***** Texte fourni *****

Le déroulement de la course
Ces femmes cyclistes ont suivi le même parcours que les hommes. 18 étapes, mais les premières parties du parcours ont été conçues pour raccourcir la distance. Les étapes du Tour de France Féminin se terminaient chaque jour deux heures avant les hommes et profitaient donc de la même foule. Marianne Martin se souvient que les organisateurs de la course avaient à cœur de retirer le plus rapidement possible le peloton féminin de la zone d’arrivée. Il y avait peu d’interaction avec les hommes. On peut supposer qu’il était question de logistique.
Des victoires en montagne
Dès les premières étapes, l’équipe Néerlandaise domine. Heleen «Keetie» Hage devient leader de la course. Mais au fur et à mesure, les capacités de récupération de Martin et ses prouesses de grimpeuses deviennent déterminantes. Elle prend le maillot jaune à l’étape 14, et son avance est finalement décisive.
Marianne Martin remporte le classement général, celui de meilleur grimpeur. L’équipe Américaine gagne le classement général par équipe et Deborah Shumway rejoint Marianne Martin sur le podium, troisième.
Et le Tour de France féminin
Quant à lui, le Tour de France Féminin continue sur le même format jusqu’en 1989. Ensuite, il change de nom, de format, d’organisateurs pour ne plus être grand chose aujourd’hui.

***** Données enregistrées *****

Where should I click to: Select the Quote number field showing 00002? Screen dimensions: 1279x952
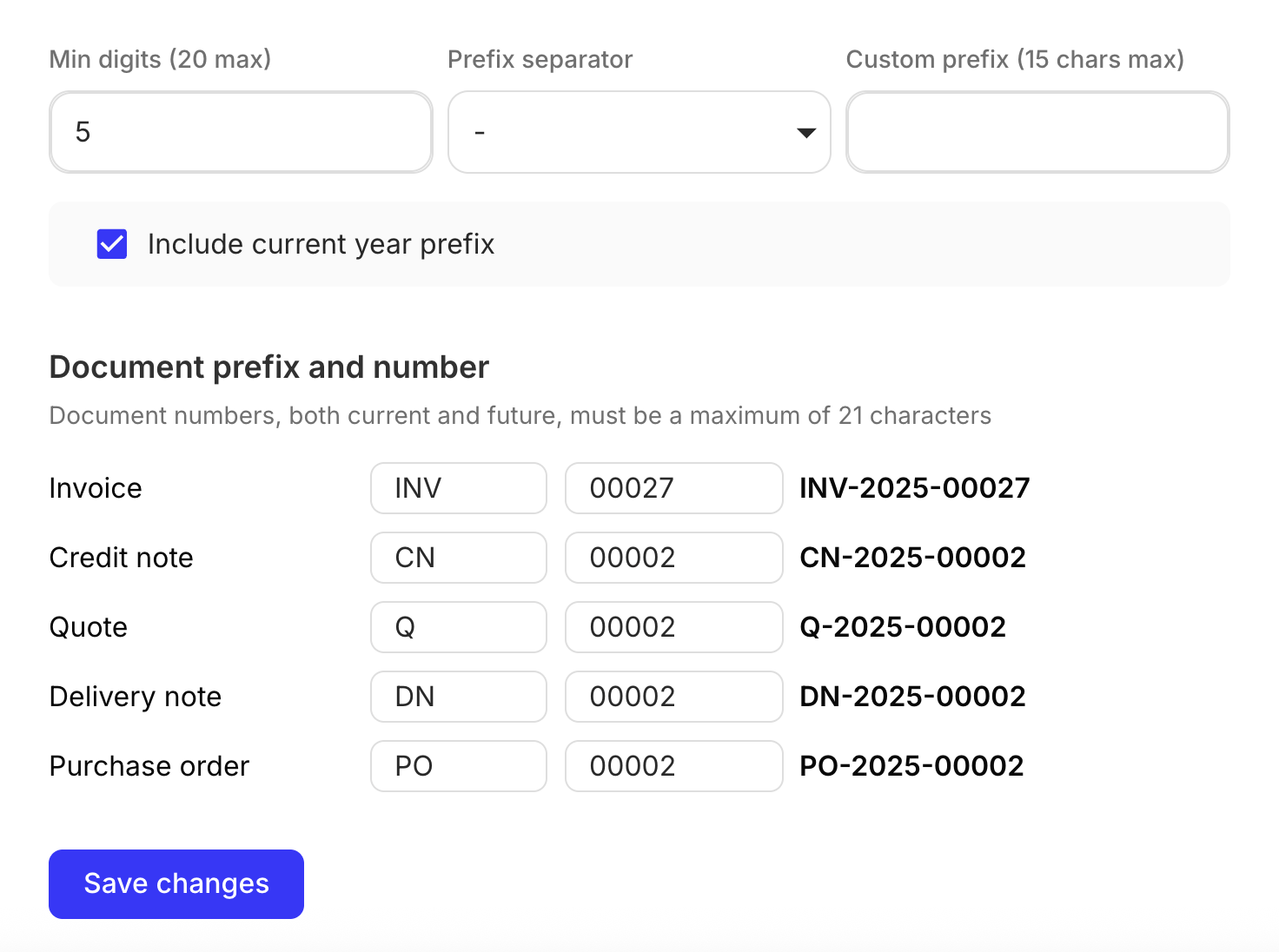(673, 627)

*****

**Travail demandé:**
A – D'après le texte consacré au Tour de France féminin, répondez brièvement :
(i) Combien d'étapes comptait le parcours ?
(ii) À quelle étape Marianne Martin prend-elle le maillot jaune ?
(iii) Jusqu'à quelle année la course garde-t-elle le même format ?
B – Poursuivez le texte sur le Tour de France féminin après sa dernière phrase.
Les données n'ont aucun lien avec le texte.

**Réponses aux tâches:**
A –
(i) 18 étapes.
(ii) À l'étape 14.
(iii) Jusqu'en 1989.

B –
C’était il y a 34 ans
Ce qui ne cesse de nous étonner, c’est que 34 ans auparavant, ce Tour de France ait pu avoir lieu. Les moyens de communication étaient moins développés qu’aujourd’hui et par voie de conséquence, la couverture médiatique était moindre aussi, sans le rôle que les réseaux sociaux peuvent jouer aujourd’hui pour palier aux insuffisances des médias traditionnels.
Que s’est-il passé en 1984, pour qu’un Tour de France Féminin ait pu avoir lieu ? Pour trouver la réponse, il est nécessaire de croiser un certain nombre de facteurs à la fois conjoncturels, économiques et sociaux.
De nouvelles idées pour le Tour de France
Il faut bien avouer qu’à la fin des années 70, le Tour de France sort d’une période difficile. L’intérêt économique diminue. Par exemple, en 1974, il n’y a plus que 4 équipes professionnelles qui participent. Le public est moins nombreux au bord des routes.
Au début des années 80, ses organisateurs commencent à peine à instaurer les recettes qui font son succès aujourd’hui : arrivée dans les stations de montagne, passage au cœur de la France, lien avec le terroir, utilisation de la télévision pour susciter l’intérêt, début de l’extension mondialisée (équipes et téléspectateurs)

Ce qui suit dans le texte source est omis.